Mukatimui Kalima-Munalula
Women and Newborn Hospital 
Lusaka, Zambia
Fellow of the IGCS Global Curriculum & Mentorship Program

Where did you complete your training? Or tell us about your background in gyn oncology.
I was accepted into the IGCS program in 2018.

Why did you decide to pursue a career in gyn oncology or what about it interested you?
I trained as an obstetrician/gynecologist and was initially looking forward to working as an obstetrician. However, whenever I worked on the gynecology wards I noticed that few of us as doctors were interested in working with women that have gynecologic problems. Gynecologic cancers were especially not “popular.” They appeared to be the “ugly sisters” in the Cinderella story. Therefore, I was drawn to gyn oncology because I felt that if I can make a difference in one woman’s life it would be very satisfying.
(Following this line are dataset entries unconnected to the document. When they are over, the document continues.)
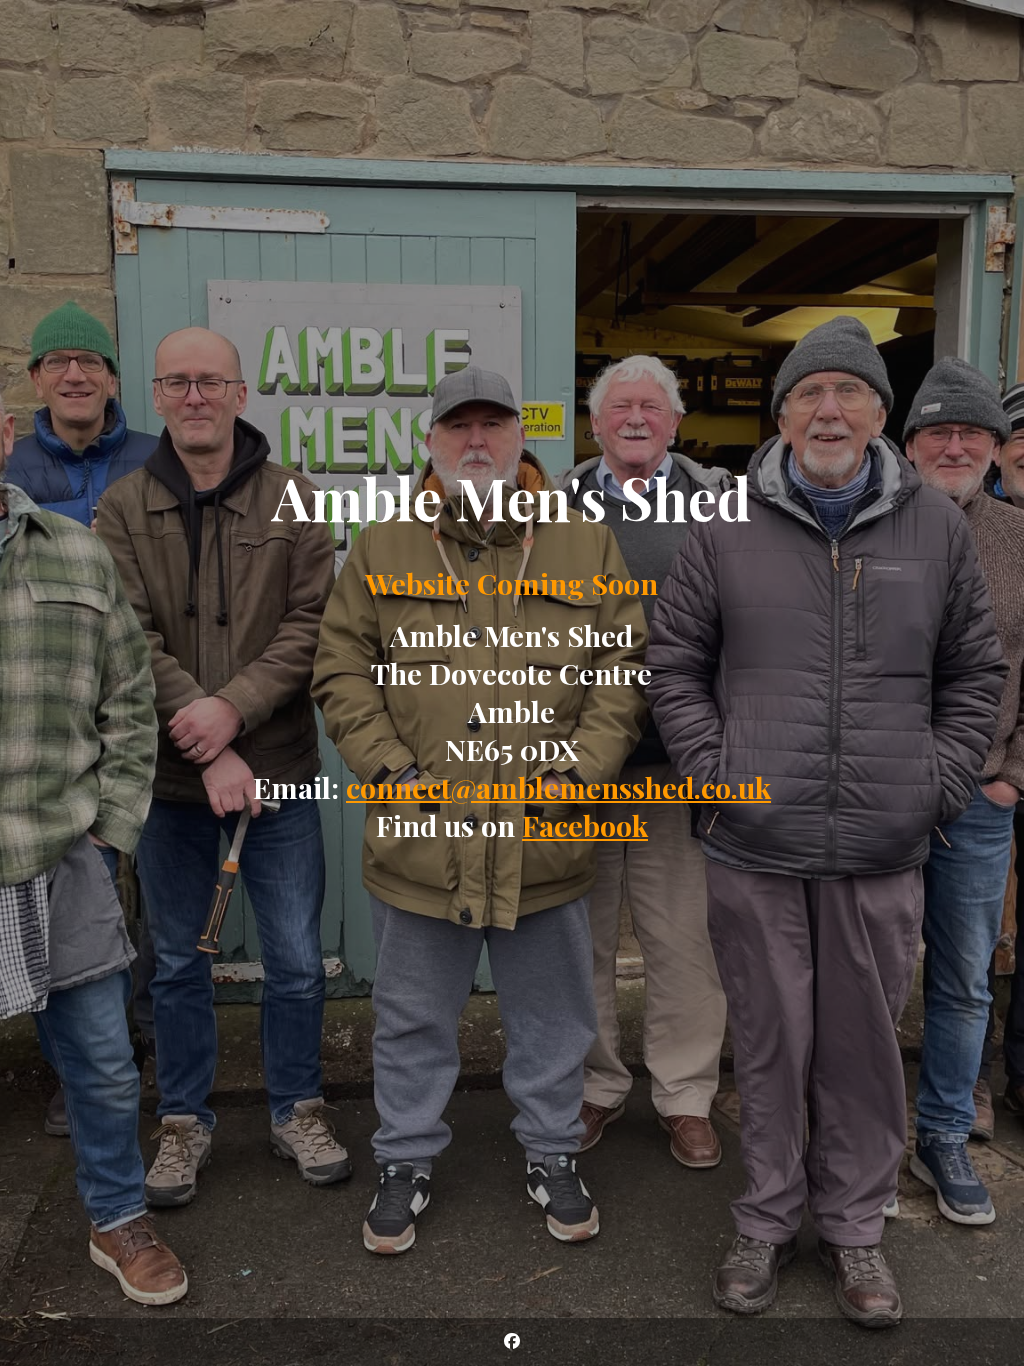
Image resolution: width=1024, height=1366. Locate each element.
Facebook (585, 825)
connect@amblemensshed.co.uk (558, 787)
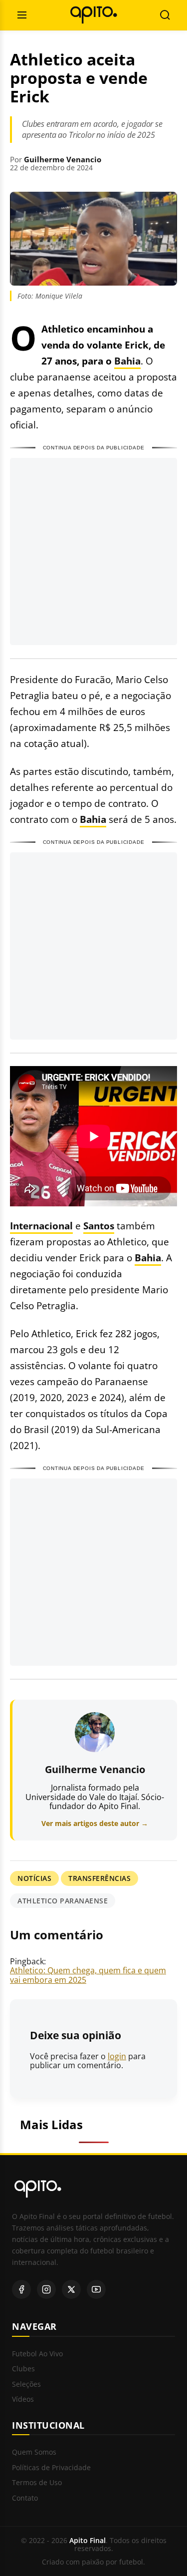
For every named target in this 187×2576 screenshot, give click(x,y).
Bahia (127, 361)
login (117, 2056)
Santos (98, 1225)
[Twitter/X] (71, 2289)
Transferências (99, 1878)
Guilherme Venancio (62, 159)
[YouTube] (96, 2289)
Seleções (26, 2384)
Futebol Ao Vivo (37, 2354)
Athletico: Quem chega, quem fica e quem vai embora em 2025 (88, 1975)
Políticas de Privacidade (51, 2468)
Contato (25, 2498)
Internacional (41, 1225)
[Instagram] (46, 2289)
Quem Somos (34, 2452)
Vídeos (23, 2399)
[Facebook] (21, 2289)
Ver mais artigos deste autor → (94, 1823)
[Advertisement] (93, 551)
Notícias (34, 1878)
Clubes (23, 2369)
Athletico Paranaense (62, 1900)
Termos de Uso (37, 2483)
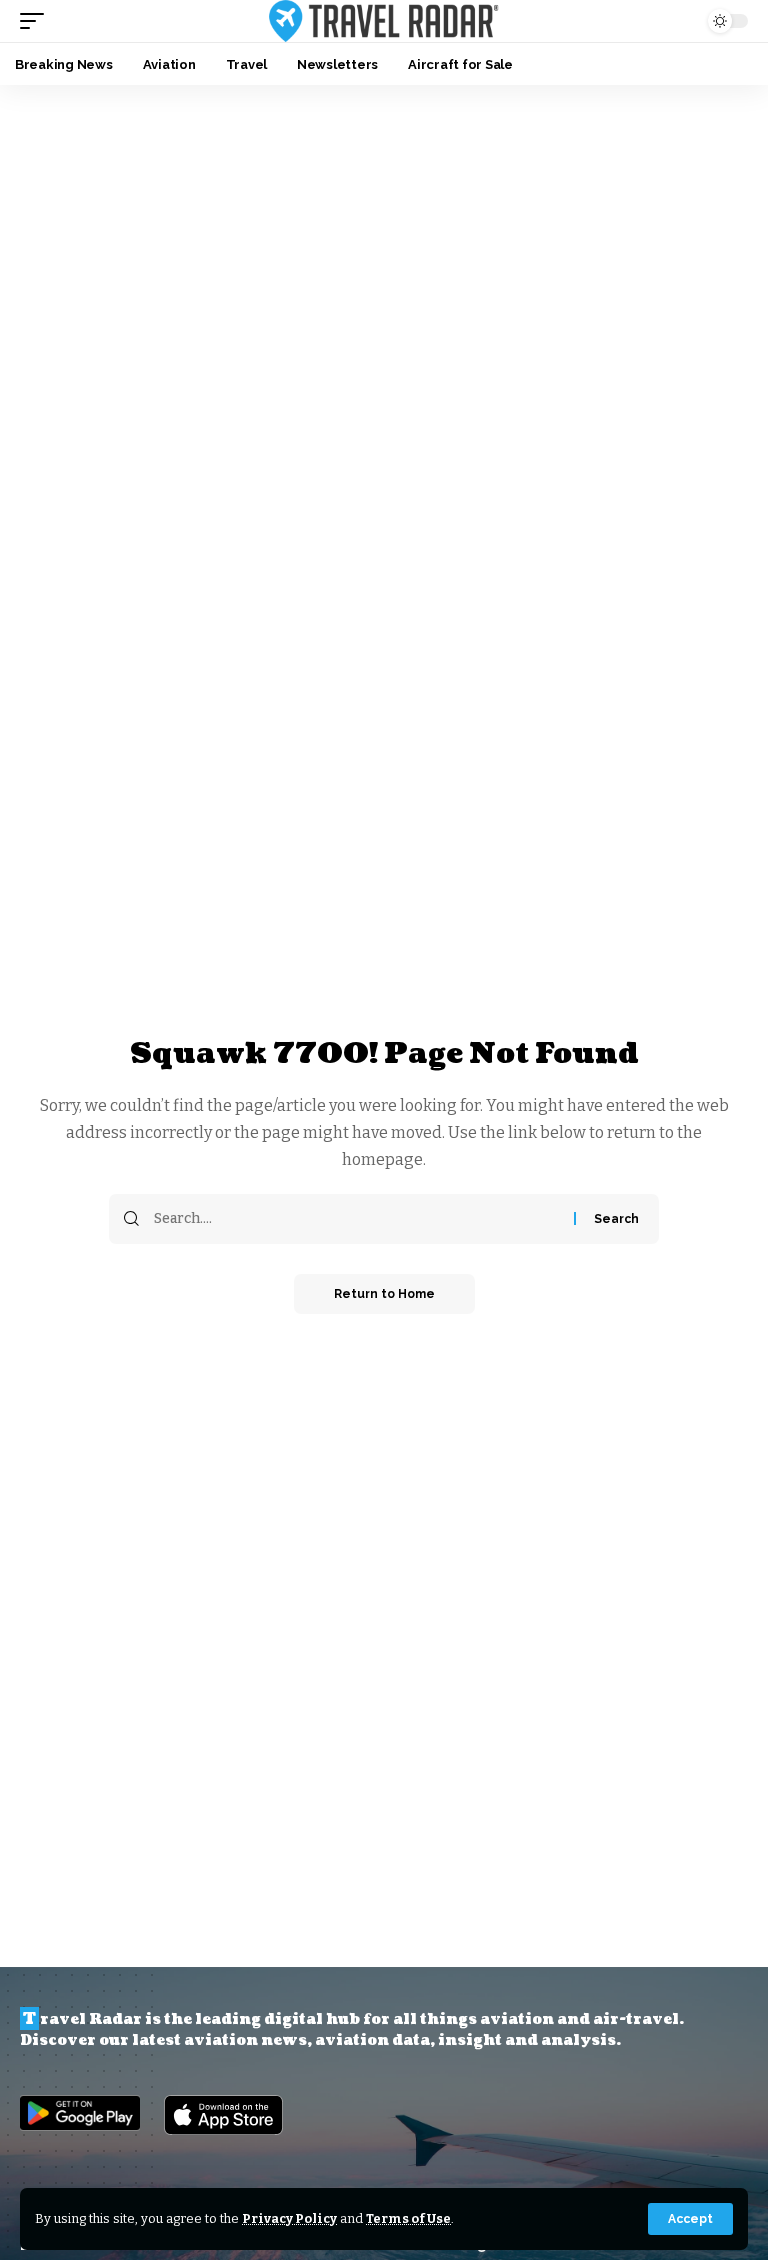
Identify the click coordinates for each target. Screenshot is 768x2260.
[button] (690, 2219)
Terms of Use (408, 2218)
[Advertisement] (384, 235)
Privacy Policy (289, 2218)
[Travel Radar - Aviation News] (384, 21)
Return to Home (384, 1294)
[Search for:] (356, 1219)
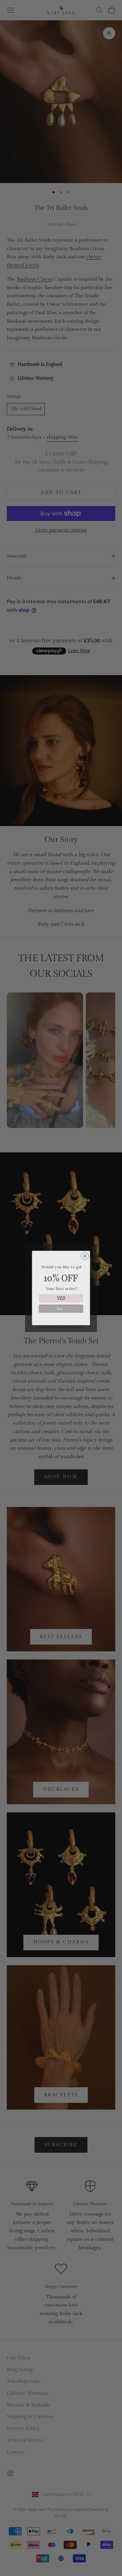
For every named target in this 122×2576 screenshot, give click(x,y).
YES (61, 1298)
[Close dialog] (84, 1256)
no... (61, 1308)
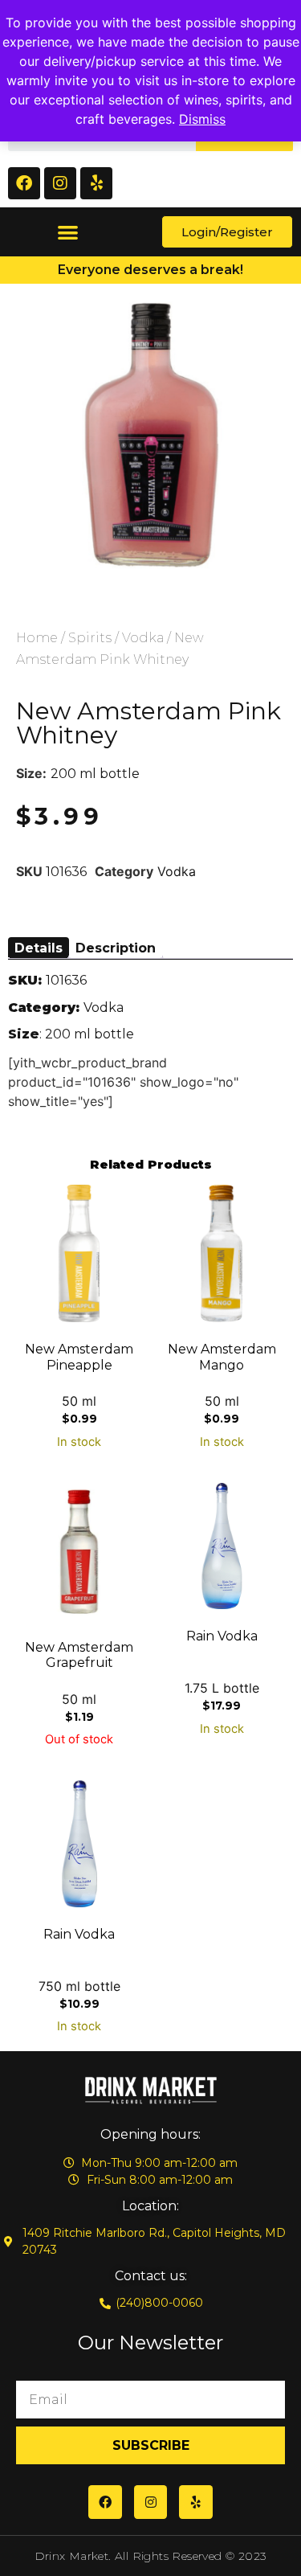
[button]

When I joined the fellowship, I realized that it was possible to make the difference in many women’s lives.

Tell us about your work in women’s cancer: daily activities and/or special projects.
My biggest satisfaction comes from looking after women who have had disfiguring vulvar disease, which has been removed by surgery, and seeing the renewed self-confidence they have.

What is the most rewarding part of your career?
One of the most rewarding parts of my career is being able to offer women–especially with vulvar disease—a way of managing their sometimes-disfiguring lesions.

What is the most beneficial resource or equipment you have access to at your training site?
The most beneficial resource at my training site is that we have developed an MDT that manages patients with gynae cancers. Initially patients would be referred to the cancer disease hospital without any means of following up on their care. With the MDT, we are able to engage various staff members in the holistic care of our patients and appropriately plan their care from diagnosis to surgery, and chemo radiation and follow up.

What is one of the biggest challenges in gyn cancer care in your region? What resources are lacking?
The biggest challenge we have is that we have only one cancer care center in our country for over 17 million people. We only have one radiation machine, CT scan, and MRI scan. We also sometimes run out of chemotherapeutic drugs, and therefore, out-patients’ treatment is interrupted.

How long have you been a member and how did you become involved with IGCS?
I have been a member since September 2019– after I became a fellow.

Do you have any hobbies or is there an interesting fact about your life that you’d like to share?
I love to run. I’ve done 5 half marathons in the past 3 years. I was planning to run my first marathon later this year, but COVID-19 happened.

What is a unique or fun fact about your country or community culture?
Our country has one of the most beautiful waterfalls in the world, Victoria Falls, which is located in the southern part of Zambia. It is one of the many falls that are in our country.

Does your country/region have a traditional food or drink? Do you like it?
One of the regions in our country has a traditional food made of maize and groundnuts. I absolutely love eating it!